On aurait bien voulu en parler avec le Vaudois Marc-André Cuendet, jardinier et pionnier depuis quinze ans. Mais s’il cultive ses propres pensées, il n’est plus disposé à conter fleurette. «Tout le monde me copie et fait pression sur les prix à la baisse». Bonne nouvelle pour le consommateur ! A qui le producteur garantit que ses fleurs ont poussé sans traitement chimique, de façon écologique et… saine.
Utile précision. Car si bégonias, violettes ou pâquerettes peuvent fort bien se manger, toutes les plantes de culture ne sont pas comestibles. Mieux vaut savoir séparer le bon grain de l’ivraie. La nature, fût-elle domestiquée, de ce point de vue, est une vraie jungle. Et gare à l’absorption des digitales, datura et autres colchiques, hautement toxiques. Comme le sont, ces temps-ci, dans les prés, perce-neige, muguet (dont la feuille se confond avec l’ail des ours !) et, bientôt, narcisses… Pour y voir plus clair, allez faire un tour sur le site www.cuisiflor.com. Pierrette Nardo y est le pendant de François Couplan, docteur en plantes sauvages, dont les guides sont régulièrement réédités chez Pierre-Marcel Favre («L’herbier à croquer», 2004).

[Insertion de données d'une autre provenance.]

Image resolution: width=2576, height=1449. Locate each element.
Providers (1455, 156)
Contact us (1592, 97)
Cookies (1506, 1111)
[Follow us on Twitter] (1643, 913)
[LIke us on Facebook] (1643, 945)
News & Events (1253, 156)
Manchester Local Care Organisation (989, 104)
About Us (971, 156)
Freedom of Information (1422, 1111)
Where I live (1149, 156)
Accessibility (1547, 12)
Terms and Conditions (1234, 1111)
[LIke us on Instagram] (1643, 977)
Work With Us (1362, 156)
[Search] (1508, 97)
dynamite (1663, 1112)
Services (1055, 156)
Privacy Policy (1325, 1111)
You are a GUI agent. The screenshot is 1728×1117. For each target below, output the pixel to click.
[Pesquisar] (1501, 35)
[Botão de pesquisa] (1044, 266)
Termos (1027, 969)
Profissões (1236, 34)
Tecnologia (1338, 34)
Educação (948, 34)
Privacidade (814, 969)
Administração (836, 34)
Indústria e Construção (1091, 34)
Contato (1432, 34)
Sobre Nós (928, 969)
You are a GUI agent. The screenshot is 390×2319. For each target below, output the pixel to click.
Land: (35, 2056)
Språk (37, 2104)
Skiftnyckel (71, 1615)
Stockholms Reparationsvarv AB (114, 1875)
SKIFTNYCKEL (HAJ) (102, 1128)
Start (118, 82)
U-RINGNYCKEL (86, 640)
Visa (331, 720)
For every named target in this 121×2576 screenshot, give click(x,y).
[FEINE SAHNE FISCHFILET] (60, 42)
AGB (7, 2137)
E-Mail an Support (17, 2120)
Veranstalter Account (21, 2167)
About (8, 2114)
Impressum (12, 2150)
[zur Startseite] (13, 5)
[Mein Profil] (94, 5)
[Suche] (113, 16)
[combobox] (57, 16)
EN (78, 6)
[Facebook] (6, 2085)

Et que faire de ces plantes, aux goûts divers ? Les poser délicatement sur des salades ? «Ca, je déteste !». Cri du cœur du chef Carlo Crisci (Le Cerf à Cossonay) que je croise le samedi matin, au marché de Lausanne. «Je préfère une crème de fleurs de pissenlit dont je mixe les pétales et que je monte à l’huile d’olive.» Attention, choisir des pissenlits qui n’ont subi aucun traitement, même (et surtout) en plein champ. C’est une des rares plantes dont les fleurs, les feuilles (la dent-de-lion) et la racine sont comestibles. D’où l’expression définitive «manger les pissenlits par la racine»…

Producteur
Plusieurs maraîchers-jardiniers romands.
En vente
Place de la Palud, Lausanne (plusieurs bancs) et chez Marc-André Cuendet, Bremblens (VD), marché à la ferme, le jeudi après-midi de 14 à 18 h., tél. 021 803 04 98.
Prix
Compter 5 fr. le mesclun salade-fleurs et 6 fr. la barquette de mélange floral.